The role of boron nitride nanotube as a new chemical sensor and potential reservoir for hydrogen halides environmental pollutants

Highlights

• Chemical reactivity of systems were predicted by DFT based descriptors.

• The positive value of ∇²ρ(r) in HB and HN show the closed-shell interactions.

• The Eg order is HCl/BNNT > HF/BNNT > HBr/BNNT.

• A potential reservoir for hydrogen halide gas based on BNNT was investigated.

Abstract

Density functional theory (DFT) studies on the interaction of hydrogen halides (HX) environmental pollutants and the boron nitride nanotubes (BNNTs) have been reported. To exploit the possibility of BNNTs as gas sensors, the adsorption of hydrogen fluoride (HF), hydrogen chloride (HCl) and hydrogen bromide (HBr) on the side wall of armchair (5,5) boron nitride nanotubes have been investigated. B3LYP/6-31G (d) level were used to analyze the structural and electronic properties of investigate sensor. The adsorption process were interpreted by highest occupied molecular orbital (HOMO)-lowest unoccupied molecular orbital (LUMO), quantum theory of atoms in molecules (QTAIM), natural bond orbital (NBO) and molecular electrostatic potential (MEP) analysis. Topological parameters of bond critical points have been used to calculate as measure of hydrogen bond (HB) strength. Stronger binding energy, larger charge transfer and charge density illustrate that HF gas possesses chemisorbed adsorption process. The obtained results also show the strongest HB in HF/BNNT complex. We expect that results could provide helpful information for the design of new BNNTs based sensing devices.

Introduction

Pristine boron nitride nanotubes (BNNTs) were theoretical predicted in 1994 by Rubio et. al [1] and experimentally synthesis in 1995 by Chopra et. al [2]. Since then various promising applications of BNNTs have inspired broad researches in the field of nanotechnology [3], [4]. BNNTs consist co-axial hexagonal boron-nitride network. BNNTs with a Young's modulus of 1.18 TPa are stronger than carbon nanotubes (CNTs). BNNTs have ∼300 W/mK thermal conductivity and higher thermal oxidation resistant than CNTs and thus they are stable up to 1100^○C in air [5]. As a type of one-dimensional nanostructures, they present high hardness, high mechanical resistance and specific surface, low density, thermal and chemical stability and heat and electric resistance [6]. Due to their uniform electronic properties, significant advantages of the armchair BNNT suggest various applications in electronic and mechanical devices [7], [8]. The noncytotoxic and biocompatible characteristics of these materials result in therapeutic and nanomedicine applications [9]. Unique properties of semiconducting BNNTs with constant bond gap are not sensitive to the chirality and the tube diameter which result in the controllable electronic properties [10]. For BNNT the polar BN bonds modify the adsorption properties of sidewall structures. Adsorption of small gases on the high reactive surface of BNNT have been reviewed [11].
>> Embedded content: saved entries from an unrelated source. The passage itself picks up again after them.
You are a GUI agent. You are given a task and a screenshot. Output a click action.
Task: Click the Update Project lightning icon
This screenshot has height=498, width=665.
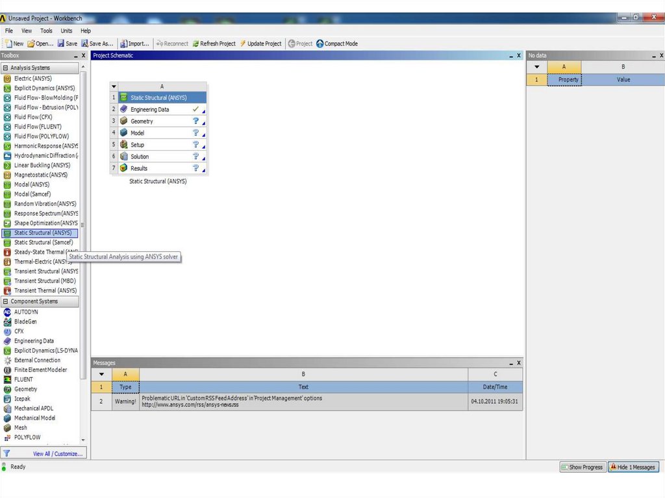point(242,44)
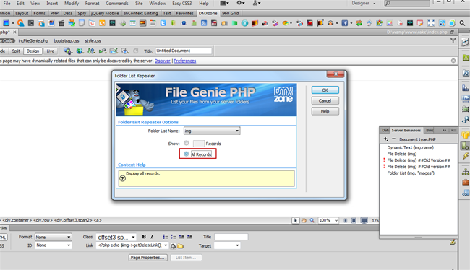Switch to the jQuery Mobile tab
The image size is (470, 270).
[x=105, y=13]
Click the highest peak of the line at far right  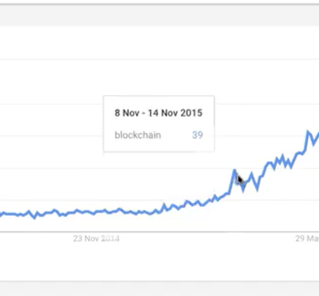pyautogui.click(x=308, y=131)
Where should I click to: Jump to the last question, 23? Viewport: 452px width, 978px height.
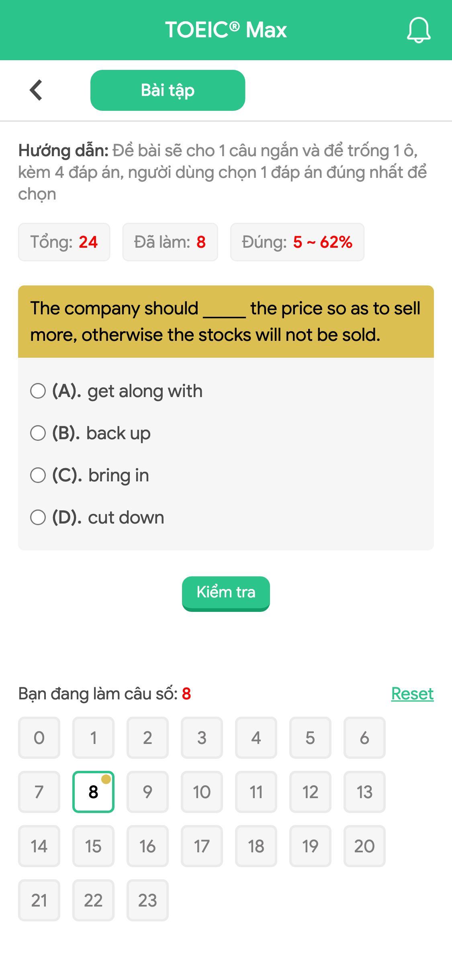click(x=147, y=900)
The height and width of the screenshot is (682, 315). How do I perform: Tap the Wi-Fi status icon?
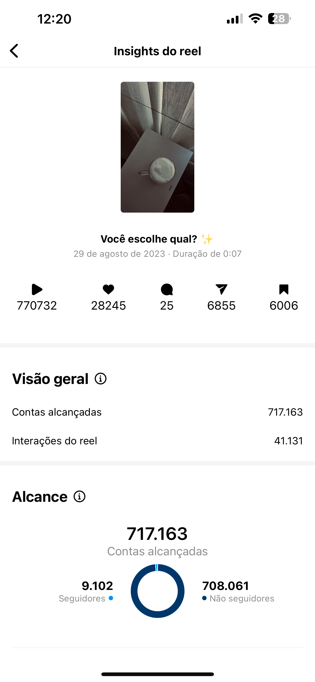point(255,19)
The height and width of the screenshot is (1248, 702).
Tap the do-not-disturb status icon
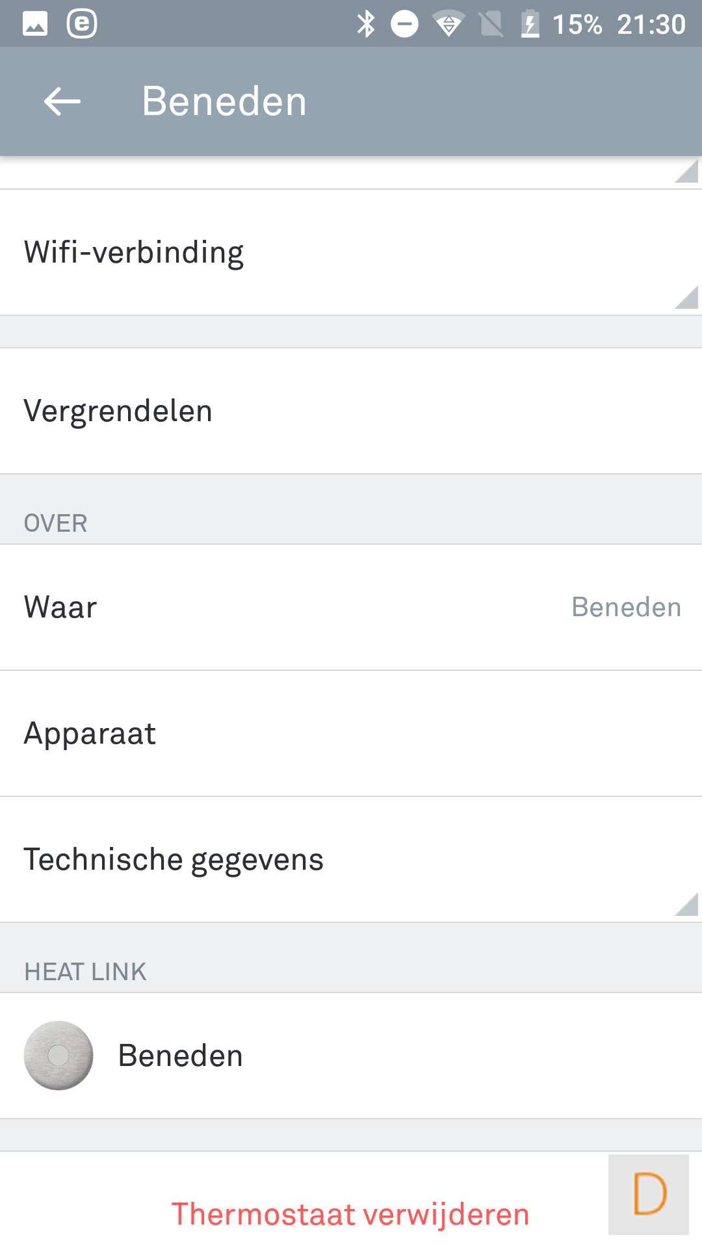(x=404, y=25)
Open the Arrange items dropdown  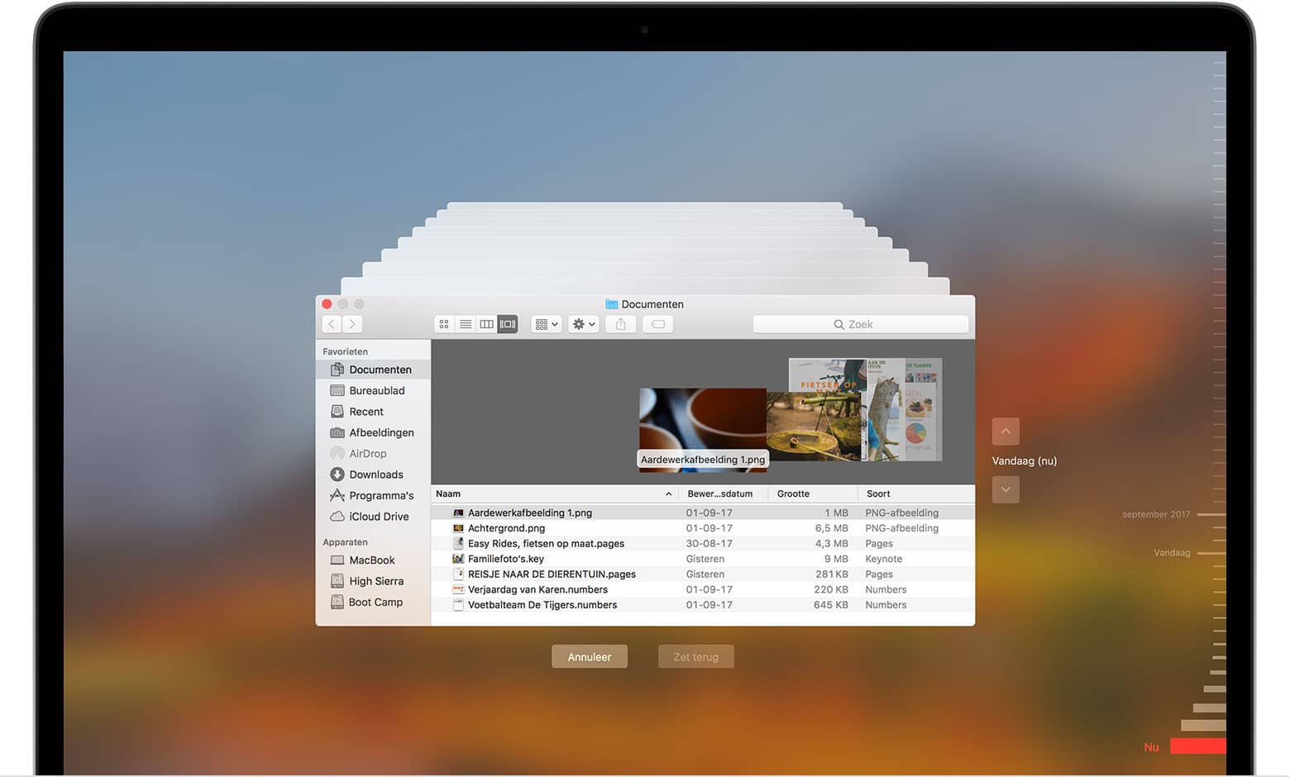(547, 325)
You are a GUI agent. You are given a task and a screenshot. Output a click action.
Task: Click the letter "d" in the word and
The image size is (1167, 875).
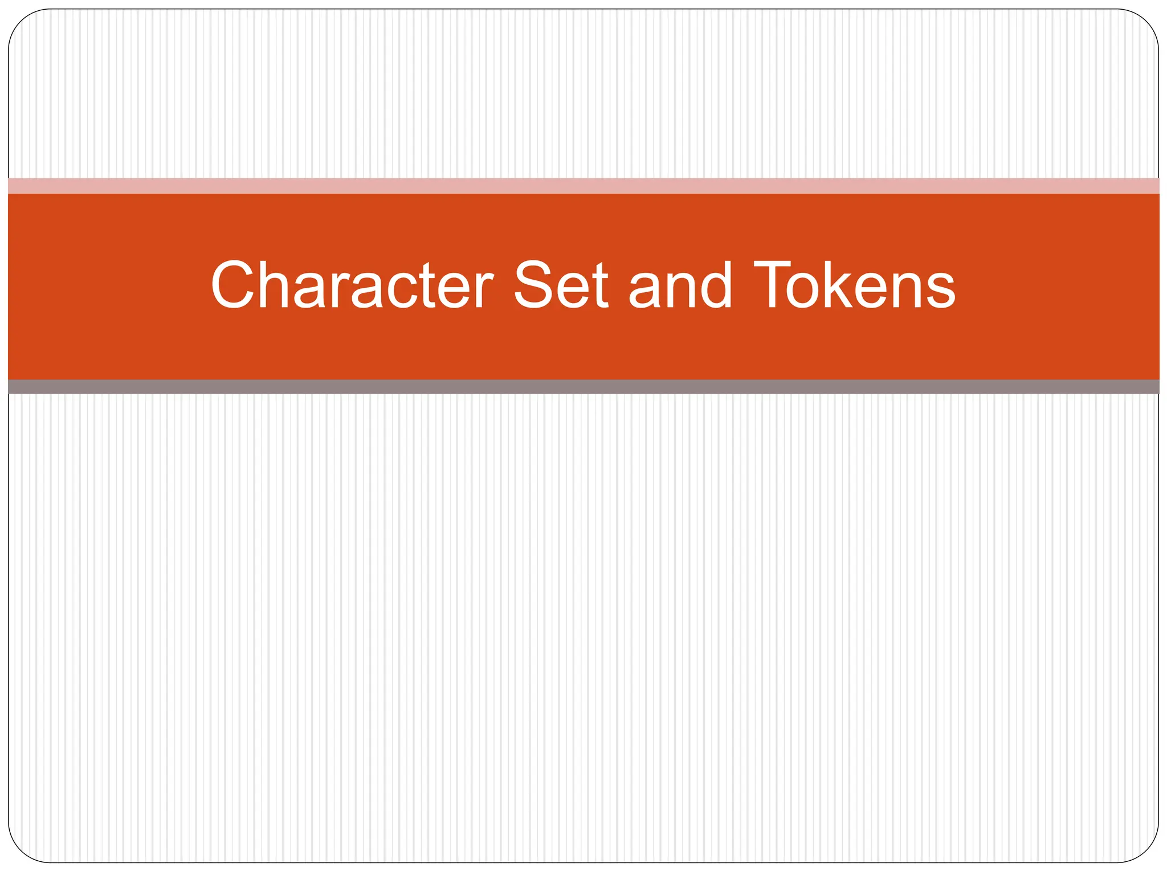click(x=714, y=285)
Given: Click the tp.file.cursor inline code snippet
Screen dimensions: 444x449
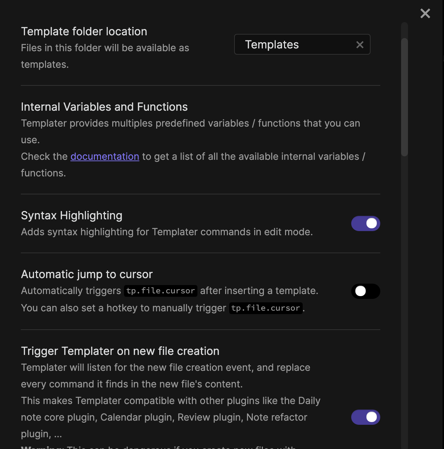Looking at the screenshot, I should (x=160, y=291).
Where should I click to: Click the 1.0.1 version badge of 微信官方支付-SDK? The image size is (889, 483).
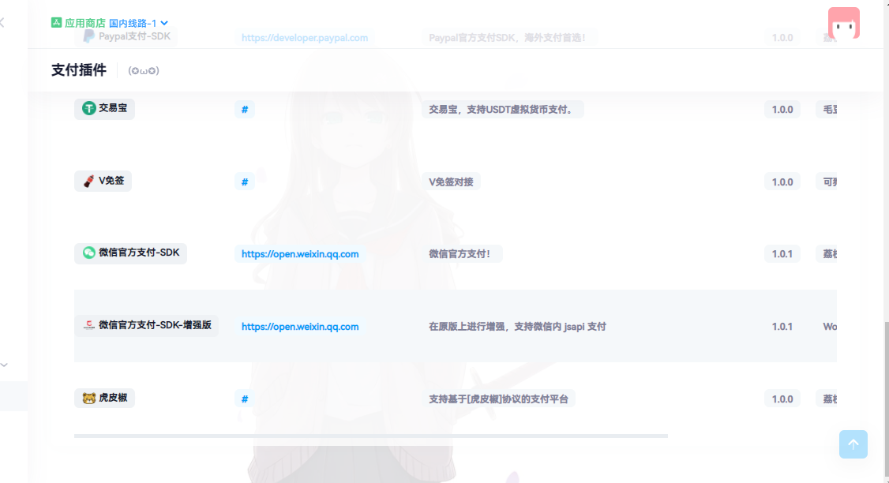(x=782, y=253)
Hydrogen halides which are encountered in industrial settings are often generated during the pyrolysis of various materials. Hydrogen fluoride is highly corrosive and penetrates living tissues, convert to hydrofluoric acid and cause blindness. The HX/BNNT system has an intermolecular hydrogen bonded structure where nitrogen atom is proton acceptor and the HX molecules are proton donors. Hydrogen bonds (HB) play important role in biological phenomena and chemical reactions. There are two specific features of HBs, Inter and interamolecular HB. Various methods were advised to estimate the HB energy determination. The geometry parameters of H-bonds illustrate the strength of this bond. The elongation of the proton donating bond is greater for stronger HB complexes. These geometrical changes are also observed in proton acceptors. Topological parameters have been applied to estimate the HB energy with electron density at the bond critical point and its Laplacian function. In this paper, we present the sidewall chemical reactivity of armchair (5,5) BNNT for the adsorption of hydrogen halide pollutant and toxic gases to predict the BNNT potential application in the chemical sensor.